__ACTIVITY__: From the line containing "3pointsport (672, 46)" through the last line of the entries below, repeat each line word for word and leave out the rest.

[Stored records]
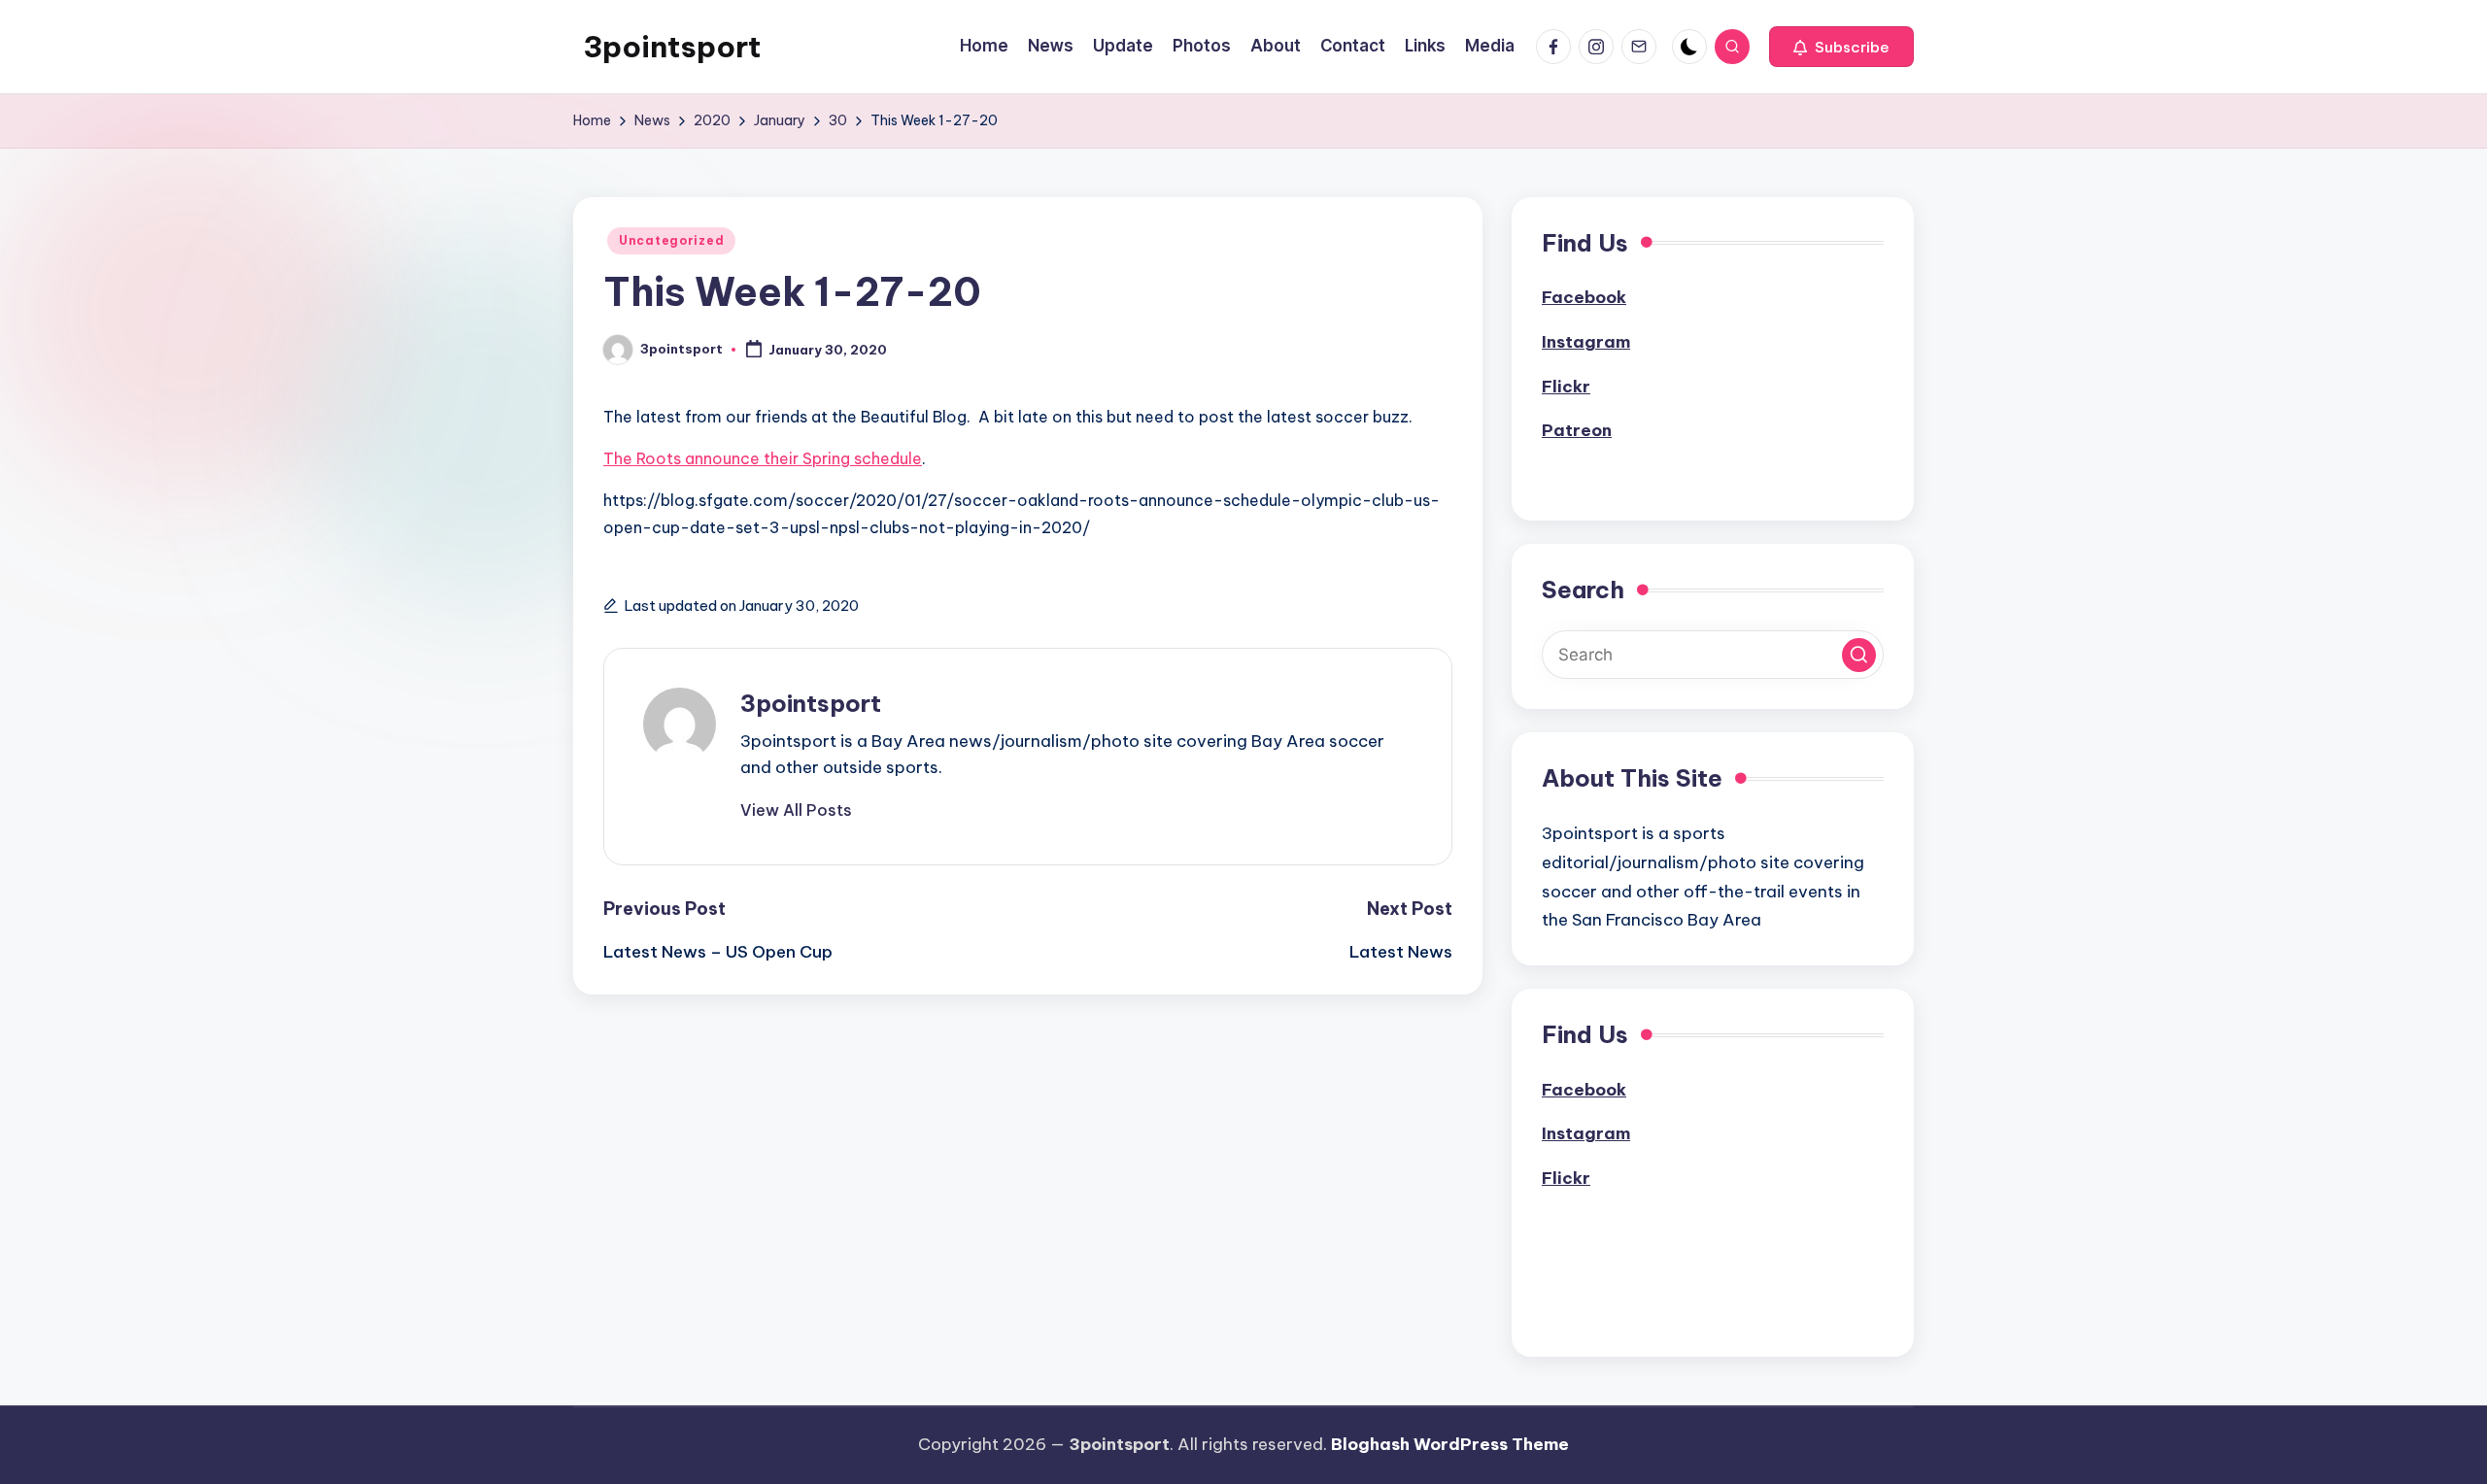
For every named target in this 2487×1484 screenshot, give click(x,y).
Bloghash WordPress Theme (1450, 1444)
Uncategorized (671, 240)
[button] (1841, 46)
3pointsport (672, 46)
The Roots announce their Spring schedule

__SOLUTION BELOW__:
3pointsport (672, 46)
The Roots announce their Spring schedule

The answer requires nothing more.